Waugh’s office hasn’t yet responded to requests for further comment sent Monday.

Indigenous Services Minister Patty Hajdu rises during question period in the House of Commons in December in Ottawa. (Adrian Wyld/The Canadian Press)

Fox and the Piapot council condemned Waugh’s remarks as “misleading, grossly disrespectful and entirely unfounded.”

“They perpetuate racist stereotypes that undermine the hard work, skill, and dedication of its well-trained professionals who have been managing the water treatment plants effectively for years,” the statement said.

Water legislation long time coming

The Liberal government failed to deliver on a cornerstone campaign pledge to end all long-term boil water advisories on reserves by March 2021.

In 2021, Auditor General Karen Hogan found the Trudeau government “was not on track to meet its target” and “did not provide the support necessary” to ensure First Nations have clean drinking water.

Indigenous Services Canada reported 28 long-term advisories in 26 communities as of last month, down from over 100 long-term advisories in 2015.

First Nations organizations and other MPs have raised questions about who helped draft the new proposed legislation, why it doesn’t guarantee sufficient funding, and why it doesn’t recognize clean drinking water as a human right.

When pressed during the debate, Liberal MPs suggested the Assembly of First Nations, the umbrella advocacy organization for all chiefs in Canada, backs the bill.
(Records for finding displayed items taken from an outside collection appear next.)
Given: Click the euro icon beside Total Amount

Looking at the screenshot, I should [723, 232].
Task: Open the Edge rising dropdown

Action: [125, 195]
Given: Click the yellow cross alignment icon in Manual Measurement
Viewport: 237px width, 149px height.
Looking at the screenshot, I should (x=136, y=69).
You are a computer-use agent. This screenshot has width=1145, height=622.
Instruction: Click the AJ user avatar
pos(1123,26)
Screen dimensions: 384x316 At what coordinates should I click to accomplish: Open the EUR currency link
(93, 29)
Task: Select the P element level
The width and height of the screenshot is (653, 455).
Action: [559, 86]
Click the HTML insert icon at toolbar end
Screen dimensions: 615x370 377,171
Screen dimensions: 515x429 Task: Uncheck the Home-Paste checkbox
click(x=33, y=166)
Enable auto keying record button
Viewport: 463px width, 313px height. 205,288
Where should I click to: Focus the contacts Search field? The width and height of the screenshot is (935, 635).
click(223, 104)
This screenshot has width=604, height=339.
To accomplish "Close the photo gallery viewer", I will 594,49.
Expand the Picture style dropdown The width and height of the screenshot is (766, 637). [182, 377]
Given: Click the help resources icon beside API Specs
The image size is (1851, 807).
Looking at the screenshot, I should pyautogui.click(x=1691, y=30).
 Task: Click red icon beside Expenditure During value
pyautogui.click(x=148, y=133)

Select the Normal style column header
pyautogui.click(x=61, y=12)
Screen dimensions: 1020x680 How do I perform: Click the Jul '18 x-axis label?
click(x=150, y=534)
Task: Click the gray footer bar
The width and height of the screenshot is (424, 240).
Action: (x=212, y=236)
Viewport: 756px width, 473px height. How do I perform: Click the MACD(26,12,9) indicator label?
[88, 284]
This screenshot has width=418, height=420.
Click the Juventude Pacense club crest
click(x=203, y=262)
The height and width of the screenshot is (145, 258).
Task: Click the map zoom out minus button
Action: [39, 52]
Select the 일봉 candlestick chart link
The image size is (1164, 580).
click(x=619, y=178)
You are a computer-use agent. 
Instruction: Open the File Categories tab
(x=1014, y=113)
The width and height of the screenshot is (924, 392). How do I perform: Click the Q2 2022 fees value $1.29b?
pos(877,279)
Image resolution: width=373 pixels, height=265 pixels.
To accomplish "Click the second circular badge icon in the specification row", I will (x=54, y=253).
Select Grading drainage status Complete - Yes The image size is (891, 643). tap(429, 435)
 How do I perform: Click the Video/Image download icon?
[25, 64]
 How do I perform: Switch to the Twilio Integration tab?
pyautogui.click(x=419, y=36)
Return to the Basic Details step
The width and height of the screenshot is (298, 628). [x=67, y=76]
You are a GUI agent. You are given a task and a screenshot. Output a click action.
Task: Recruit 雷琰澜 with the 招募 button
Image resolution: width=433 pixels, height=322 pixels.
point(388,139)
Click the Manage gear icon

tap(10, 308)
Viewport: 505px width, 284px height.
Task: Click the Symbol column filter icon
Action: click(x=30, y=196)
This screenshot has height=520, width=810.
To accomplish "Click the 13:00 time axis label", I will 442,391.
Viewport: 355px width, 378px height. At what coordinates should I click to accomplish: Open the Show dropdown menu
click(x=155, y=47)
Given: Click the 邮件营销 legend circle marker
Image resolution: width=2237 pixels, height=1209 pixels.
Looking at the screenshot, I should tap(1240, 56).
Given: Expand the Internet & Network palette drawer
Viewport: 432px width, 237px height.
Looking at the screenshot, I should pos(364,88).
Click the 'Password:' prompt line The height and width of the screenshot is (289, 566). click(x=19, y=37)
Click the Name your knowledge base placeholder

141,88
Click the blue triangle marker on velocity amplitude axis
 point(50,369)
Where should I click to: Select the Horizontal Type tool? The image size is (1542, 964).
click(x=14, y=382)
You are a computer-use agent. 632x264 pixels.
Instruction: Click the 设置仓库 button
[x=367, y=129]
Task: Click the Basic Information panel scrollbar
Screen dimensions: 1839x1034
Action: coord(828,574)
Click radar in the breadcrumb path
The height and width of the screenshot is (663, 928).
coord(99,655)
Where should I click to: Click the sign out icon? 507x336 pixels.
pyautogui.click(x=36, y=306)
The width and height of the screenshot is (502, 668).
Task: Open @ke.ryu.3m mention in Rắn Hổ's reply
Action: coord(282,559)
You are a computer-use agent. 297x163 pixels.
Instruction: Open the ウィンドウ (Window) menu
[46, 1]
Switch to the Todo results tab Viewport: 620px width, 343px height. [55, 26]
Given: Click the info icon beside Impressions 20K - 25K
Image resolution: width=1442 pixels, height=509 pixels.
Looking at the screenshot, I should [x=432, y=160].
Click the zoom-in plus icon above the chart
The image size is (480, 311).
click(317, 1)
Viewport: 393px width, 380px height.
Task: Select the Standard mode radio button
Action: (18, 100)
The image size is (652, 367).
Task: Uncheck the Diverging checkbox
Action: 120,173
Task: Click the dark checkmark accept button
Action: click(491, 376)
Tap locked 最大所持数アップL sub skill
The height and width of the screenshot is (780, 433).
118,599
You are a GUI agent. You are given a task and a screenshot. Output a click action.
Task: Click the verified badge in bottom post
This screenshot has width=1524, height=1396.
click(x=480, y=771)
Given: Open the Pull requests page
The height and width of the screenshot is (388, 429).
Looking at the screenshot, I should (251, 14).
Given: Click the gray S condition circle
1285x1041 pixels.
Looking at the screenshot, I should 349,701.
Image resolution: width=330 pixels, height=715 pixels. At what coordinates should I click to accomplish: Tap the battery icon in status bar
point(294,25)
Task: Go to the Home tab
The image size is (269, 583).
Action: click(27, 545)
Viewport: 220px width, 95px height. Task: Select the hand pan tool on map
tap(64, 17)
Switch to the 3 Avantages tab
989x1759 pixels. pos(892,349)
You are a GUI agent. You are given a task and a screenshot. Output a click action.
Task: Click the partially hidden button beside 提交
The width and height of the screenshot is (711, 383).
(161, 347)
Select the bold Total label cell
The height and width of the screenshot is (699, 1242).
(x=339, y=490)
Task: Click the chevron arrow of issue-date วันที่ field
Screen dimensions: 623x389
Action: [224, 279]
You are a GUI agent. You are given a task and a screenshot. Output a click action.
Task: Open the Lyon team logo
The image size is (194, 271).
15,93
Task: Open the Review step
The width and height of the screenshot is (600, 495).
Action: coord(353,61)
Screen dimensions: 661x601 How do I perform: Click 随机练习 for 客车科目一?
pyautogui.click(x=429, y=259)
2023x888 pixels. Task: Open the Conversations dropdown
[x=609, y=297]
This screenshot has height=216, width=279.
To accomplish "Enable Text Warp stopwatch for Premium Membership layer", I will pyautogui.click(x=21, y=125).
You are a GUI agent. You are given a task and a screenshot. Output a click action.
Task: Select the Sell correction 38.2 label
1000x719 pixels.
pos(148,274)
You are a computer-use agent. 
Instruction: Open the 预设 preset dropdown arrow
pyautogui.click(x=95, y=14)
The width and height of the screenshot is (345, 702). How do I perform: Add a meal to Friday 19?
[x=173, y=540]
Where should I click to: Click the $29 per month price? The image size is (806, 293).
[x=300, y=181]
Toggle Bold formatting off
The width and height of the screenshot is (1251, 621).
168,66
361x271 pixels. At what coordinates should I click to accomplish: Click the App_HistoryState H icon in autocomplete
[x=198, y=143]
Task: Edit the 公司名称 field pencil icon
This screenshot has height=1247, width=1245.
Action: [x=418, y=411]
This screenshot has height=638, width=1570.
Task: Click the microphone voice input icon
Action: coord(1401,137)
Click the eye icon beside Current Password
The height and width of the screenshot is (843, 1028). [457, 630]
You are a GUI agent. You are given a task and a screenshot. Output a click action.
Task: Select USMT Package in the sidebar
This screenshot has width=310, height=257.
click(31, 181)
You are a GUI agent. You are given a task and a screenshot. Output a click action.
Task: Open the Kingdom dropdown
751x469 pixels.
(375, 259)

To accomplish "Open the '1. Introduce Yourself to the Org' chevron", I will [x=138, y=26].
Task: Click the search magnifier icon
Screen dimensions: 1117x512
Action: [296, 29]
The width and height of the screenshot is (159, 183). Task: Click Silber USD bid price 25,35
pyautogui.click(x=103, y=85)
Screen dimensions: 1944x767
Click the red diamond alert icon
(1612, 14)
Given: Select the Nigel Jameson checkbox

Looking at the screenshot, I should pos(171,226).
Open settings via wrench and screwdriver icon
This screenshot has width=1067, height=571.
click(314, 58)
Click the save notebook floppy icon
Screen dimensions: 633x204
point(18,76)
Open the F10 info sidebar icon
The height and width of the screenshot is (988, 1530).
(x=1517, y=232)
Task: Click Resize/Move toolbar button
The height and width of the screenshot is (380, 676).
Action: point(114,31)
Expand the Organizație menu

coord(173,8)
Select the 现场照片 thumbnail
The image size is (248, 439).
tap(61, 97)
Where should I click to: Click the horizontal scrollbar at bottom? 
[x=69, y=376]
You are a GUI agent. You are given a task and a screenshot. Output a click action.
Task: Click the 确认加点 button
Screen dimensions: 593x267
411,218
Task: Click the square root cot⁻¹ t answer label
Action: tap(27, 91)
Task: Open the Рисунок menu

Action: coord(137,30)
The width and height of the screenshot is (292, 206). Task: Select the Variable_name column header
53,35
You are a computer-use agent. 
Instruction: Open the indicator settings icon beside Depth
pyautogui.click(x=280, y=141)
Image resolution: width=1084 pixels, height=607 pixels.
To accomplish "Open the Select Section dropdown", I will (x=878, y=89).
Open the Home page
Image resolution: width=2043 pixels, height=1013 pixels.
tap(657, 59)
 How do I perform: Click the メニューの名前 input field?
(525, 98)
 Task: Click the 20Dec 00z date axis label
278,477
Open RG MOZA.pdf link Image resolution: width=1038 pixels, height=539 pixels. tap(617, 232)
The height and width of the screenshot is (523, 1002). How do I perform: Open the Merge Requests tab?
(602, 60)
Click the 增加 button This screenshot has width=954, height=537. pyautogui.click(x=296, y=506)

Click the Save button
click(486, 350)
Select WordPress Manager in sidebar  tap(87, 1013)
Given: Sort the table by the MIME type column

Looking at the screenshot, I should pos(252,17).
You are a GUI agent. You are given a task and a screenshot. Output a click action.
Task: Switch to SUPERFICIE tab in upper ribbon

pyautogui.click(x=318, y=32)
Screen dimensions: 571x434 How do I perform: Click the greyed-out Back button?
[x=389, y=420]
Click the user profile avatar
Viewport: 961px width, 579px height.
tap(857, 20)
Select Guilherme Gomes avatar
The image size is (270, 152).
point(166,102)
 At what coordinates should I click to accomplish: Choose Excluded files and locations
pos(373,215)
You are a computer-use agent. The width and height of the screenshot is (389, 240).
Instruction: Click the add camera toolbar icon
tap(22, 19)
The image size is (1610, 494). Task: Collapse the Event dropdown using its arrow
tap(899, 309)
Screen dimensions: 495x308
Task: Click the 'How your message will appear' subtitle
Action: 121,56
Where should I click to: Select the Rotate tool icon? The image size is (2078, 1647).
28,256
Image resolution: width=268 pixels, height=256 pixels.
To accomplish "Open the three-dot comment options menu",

The assembly hadn’t publicly released its position as of publishing time.

The bill would replace 2013 Harper-era legislation repealed in 2022, which the assembly previously denounced as ineffective and dangerous “colonialism on tap.”

Nishnawbe Aski Nation, representing 49 communities in northern Ontario, said in a statement some First Nations had opportunities for input, “but we do not agree that this legislation has been co-drafted.”

The Federation of Sovereign Indigenous Nations, representing 74 communities in Saskatchewan, said in a statement the first public draft of the bill “was developed in secret by Indigenous Services Canada without any direct input from First Nations.”

Hajdu told the House the committee stage, where MPs study the bill and hear witness testimony, presents an opportunity for further consultation and possible amendments.

Despite the partisan feuding, Conservative Crown-Indigenous relations critic Jamie Schmale told the House his party intends to support the bill at second reading.